David Bann, Ed Lowther, Liam Wright, Yevgeniya Kovalchuk

Outline

This paper discusses how recent advances in artificial intelligence (AI), including generative AI, offer new opportunities to accelerate or automate epidemiological research. Unlike disciplines based on physical experiments, much epidemiological research relies on secondary data analysis and is therefore amenable to the use of AI. However, it remains unclear which specific tasks may benefit from AI interventions, or what barriers exist. Current perceptions of AI capabilities are also mixed. This paper maps the overall picture of epidemiological tasks using existing datasets, from literature review to data access, analysis, writing, and dissemination, and identifies areas where existing AI tools offer efficiency gains.
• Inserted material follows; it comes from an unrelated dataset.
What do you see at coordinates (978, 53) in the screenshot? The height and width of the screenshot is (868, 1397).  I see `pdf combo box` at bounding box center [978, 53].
While AI can increase productivity in some areas, such as coding and management tasks, its usefulness is limited by limitations of existing AI models (e.g., hallucinations in literature review) and human systems (e.g., barriers to access to datasets). Examples of AI-generated epidemiological outputs (including fully AI-generated papers) demonstrate that recently developed agent systems can design and execute epidemiological analyses, but the quality varies ( see https://github.com/edlowther/automated-epidemiology ). Epidemiologists have new opportunities to empirically test and benchmark AI systems. Realizing the potential of AI requires a two-way engagement between epidemiologists and engineers.

Takeaways, Limitations

Takeaways:
AI can improve productivity in specific tasks in epidemiological research (coding, administrative tasks, etc.).
Recently developed agent systems can design and execute epidemiological analyses.
Epidemiologists have new opportunities to empirically test and benchmark AI systems.
Collaboration between epidemiologists and engineers is essential to realizing AI’s potential.
Limitations:
There are limitations to existing AI models (e.g. hallucinations in literature reviews).
There are constraints in human systems, such as barriers to access to data sets.
The quality of AI-generated dynamic output varies.